Прошли бревенчатый мост — тот самый, по которому я въехал в Полесье. Отсюда уже были видны крайние сады и дома Льгова. Показав на омут возле моста, Иван Тихонович сказал:
— Место это называют Прорвой или еще Золотым дном... Сюда приезжал Иван Сергеевич Тургенев охотиться на уток... И так как дичи тут было туча тучей, то и назвал он это место Золотым дном.
— Так разве здесь начинался знаменитый льговский пруд? — спросил я.
— Вот отсюда он и тянулся. В длину километра на три, до самого Льгова.
— А где же теперь пруд?
— Скоро мы во Льгове будем, вот и посмотрите, что от него осталось.
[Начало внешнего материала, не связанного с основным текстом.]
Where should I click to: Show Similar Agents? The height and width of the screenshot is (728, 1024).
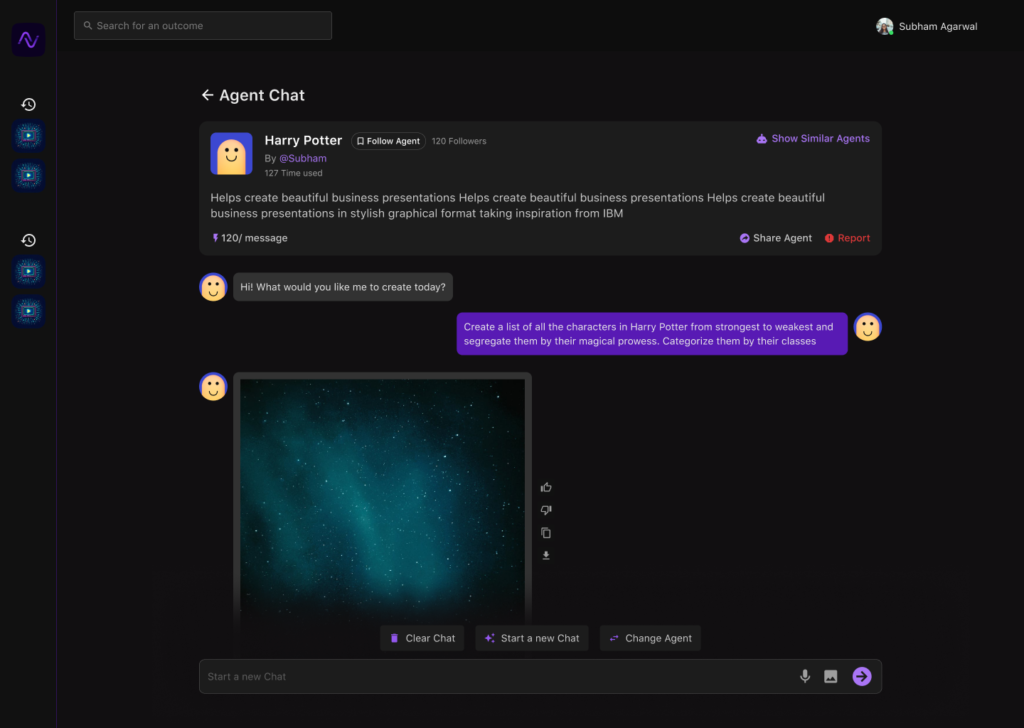tap(813, 139)
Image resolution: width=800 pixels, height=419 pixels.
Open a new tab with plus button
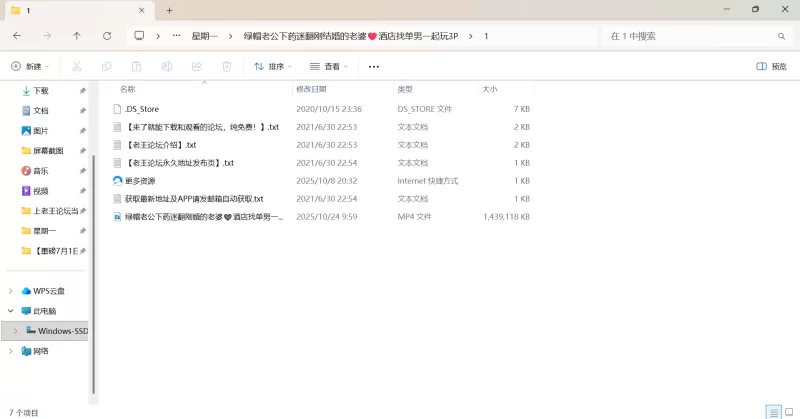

Левый берег Вытебети поднялся невысокими холмами, на них густо щетинились молодые сосны. Вправо, выше луга, шли пашни, зеленые посевы хлебов... Вытебеть, спокойная, притихшая в омутках, журчавшая на перекатах, вилась незатейливыми петлями, подмывала старые берега. Кое-где в обрывах над водой жили береговые ласточки. Крутые берега, источенные их норами-гнездами, были похожи на пчелиные соты. Звонко чиликая, ласточки носились над самой водой. В омутах, по словам егеря, жили выдры и водяные крысы, люди тут купались с опаской.
Возле одного омута сидел молодой худощавый рыболов в очках.
— Евгений Петрович, здравствуйте! — поприветствовал его егерь.
Это был директор школы с поселка, страстный рыболов, способный из-за одного голавлика день и ночь просидеть у речки, не боясь ни холодной зари, ни злых комаров.
— Исчезла рыба, погибла, — вздохнул он. — Вот уже полдня сижу, а поймал всего трех пескарей.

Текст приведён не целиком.